Premium
rate phone services are regulated by the Independent Committee for
the Supervision of Standards in the Telephone Information Services
(ICSTIS), which follows an Ofcom approved code. That code applies
to communications providers, but the code has always exempted those
providing "a Mobile Service, a Personal Numbering Service or a
Radiopaging Service", according to Ofcom.
That means that anyone who breaks ICSTIS rules but comes under
that exemption cannot be referred to Ofcom, and cannot have action
taken against them by Ofcom under the terms of the Communications
Act.
The exemption was intended to exclude from regulation normal
calls to mobile phones and other mobile services which the
regulator said should not count as premium rate services even
though they were relatively expensive.
Ofcom will delete the exemption altogether in a revision of the
premium rate services condition in exactly one month's time.

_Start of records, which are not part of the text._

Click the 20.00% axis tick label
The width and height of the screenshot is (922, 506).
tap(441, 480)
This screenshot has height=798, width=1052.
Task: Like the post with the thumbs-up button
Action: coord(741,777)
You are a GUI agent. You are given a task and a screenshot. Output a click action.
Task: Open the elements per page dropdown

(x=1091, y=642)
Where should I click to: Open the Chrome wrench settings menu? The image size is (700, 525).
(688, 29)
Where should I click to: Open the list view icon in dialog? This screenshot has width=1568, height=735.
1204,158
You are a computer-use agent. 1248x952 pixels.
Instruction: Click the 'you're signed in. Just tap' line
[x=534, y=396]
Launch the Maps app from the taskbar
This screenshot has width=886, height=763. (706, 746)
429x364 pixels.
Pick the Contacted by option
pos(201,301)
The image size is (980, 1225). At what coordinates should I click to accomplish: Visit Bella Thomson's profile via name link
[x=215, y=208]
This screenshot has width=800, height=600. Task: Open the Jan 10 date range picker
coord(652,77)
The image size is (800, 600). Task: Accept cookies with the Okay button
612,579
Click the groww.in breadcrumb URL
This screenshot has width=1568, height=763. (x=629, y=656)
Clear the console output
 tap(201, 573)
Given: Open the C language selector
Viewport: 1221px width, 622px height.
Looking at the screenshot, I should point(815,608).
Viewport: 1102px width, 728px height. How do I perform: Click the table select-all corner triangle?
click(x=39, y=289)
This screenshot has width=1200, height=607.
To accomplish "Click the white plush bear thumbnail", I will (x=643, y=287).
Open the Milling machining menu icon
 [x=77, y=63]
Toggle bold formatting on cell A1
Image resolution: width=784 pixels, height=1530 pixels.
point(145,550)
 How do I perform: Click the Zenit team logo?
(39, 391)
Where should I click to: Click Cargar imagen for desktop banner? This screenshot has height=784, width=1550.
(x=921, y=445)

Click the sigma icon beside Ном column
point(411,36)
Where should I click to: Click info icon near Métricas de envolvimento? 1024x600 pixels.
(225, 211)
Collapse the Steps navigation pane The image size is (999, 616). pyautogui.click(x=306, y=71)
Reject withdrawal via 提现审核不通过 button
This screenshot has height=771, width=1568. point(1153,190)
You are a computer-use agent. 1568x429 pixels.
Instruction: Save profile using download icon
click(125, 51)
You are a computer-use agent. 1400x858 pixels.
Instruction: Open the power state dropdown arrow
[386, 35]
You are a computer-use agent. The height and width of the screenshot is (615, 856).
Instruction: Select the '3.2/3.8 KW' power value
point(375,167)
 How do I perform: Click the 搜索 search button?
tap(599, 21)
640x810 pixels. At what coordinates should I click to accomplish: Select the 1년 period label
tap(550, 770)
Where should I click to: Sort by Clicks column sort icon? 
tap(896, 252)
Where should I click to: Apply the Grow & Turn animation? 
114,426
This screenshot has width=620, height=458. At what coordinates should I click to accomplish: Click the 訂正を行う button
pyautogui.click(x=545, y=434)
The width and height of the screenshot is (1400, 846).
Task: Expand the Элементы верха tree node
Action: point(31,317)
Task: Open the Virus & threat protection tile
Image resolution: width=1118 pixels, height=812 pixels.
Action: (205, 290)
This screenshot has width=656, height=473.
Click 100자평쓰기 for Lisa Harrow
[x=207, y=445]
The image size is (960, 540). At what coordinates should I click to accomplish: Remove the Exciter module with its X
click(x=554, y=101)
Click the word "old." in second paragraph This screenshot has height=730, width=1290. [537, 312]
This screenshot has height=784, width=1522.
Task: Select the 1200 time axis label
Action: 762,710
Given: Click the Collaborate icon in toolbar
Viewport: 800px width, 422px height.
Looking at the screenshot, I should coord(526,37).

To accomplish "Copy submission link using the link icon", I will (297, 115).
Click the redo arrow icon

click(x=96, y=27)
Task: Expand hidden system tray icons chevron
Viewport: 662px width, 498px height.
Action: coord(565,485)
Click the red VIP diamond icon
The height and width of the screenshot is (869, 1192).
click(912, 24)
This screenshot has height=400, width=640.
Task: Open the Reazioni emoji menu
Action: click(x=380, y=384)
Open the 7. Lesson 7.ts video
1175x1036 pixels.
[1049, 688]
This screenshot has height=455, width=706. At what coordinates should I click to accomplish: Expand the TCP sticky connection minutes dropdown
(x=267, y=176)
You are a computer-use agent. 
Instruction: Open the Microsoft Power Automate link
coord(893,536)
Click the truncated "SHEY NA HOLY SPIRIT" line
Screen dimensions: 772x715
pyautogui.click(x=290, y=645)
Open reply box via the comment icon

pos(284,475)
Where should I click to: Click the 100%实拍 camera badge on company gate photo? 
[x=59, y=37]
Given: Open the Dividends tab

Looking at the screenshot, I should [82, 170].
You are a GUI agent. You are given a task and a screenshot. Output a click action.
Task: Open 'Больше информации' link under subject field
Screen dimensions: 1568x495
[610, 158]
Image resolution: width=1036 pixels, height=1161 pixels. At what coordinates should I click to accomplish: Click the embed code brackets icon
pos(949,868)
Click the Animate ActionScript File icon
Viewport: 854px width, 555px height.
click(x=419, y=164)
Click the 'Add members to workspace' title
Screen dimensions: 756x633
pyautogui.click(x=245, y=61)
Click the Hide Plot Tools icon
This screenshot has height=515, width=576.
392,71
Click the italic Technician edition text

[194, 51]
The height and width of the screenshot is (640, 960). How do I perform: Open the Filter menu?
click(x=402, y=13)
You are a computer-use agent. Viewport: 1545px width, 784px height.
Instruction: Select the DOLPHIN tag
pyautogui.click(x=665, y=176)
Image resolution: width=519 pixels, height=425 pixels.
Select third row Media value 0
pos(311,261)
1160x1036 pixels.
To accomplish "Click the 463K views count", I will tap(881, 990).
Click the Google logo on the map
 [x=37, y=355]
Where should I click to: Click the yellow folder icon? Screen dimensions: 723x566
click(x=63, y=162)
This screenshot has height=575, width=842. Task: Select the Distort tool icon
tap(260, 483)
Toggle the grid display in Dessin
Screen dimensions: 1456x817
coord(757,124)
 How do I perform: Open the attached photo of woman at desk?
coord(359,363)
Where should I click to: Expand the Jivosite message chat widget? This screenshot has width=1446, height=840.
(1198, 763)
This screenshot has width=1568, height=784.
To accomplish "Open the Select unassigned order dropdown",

The change is the result of two consultations. The first
consultation propsed changing the exclusion so that it excluded not
“mobile services” but “calls to mobile services”, " thus removing
any perceived uncertainty as to whether calls from mobile phones to
premium rate services were or were not also excluded from the
definition", according to an Ofcom statement.
But during further consultation Ofcom was told that the
amendment was at least as confusing as the original statement.
"That modification had the potential to itself cause confusion,
thereby substantially defeating the purpose of making the
modification in the first place," said the Ofcom statement.
A second consultation was conducted, following which Ofcom
decided to scrap the exclusion altogether. "Such removal would
enable the clarification that Ofcom was seeking to provide to be
delivered in a neat and simple way that did not have an apparent
potential to itself give rise to confusion as to what the
definition did and did not capture," said the Ofcom statement.
"That view was fully in accordance with the original intention
behind the exclusion, namely, to make clear that ordinary calls to
mobile phones and other services which enabled the called party to
be reached irrespective of his or her physical location were not
within the scope of [the regulation]," it said.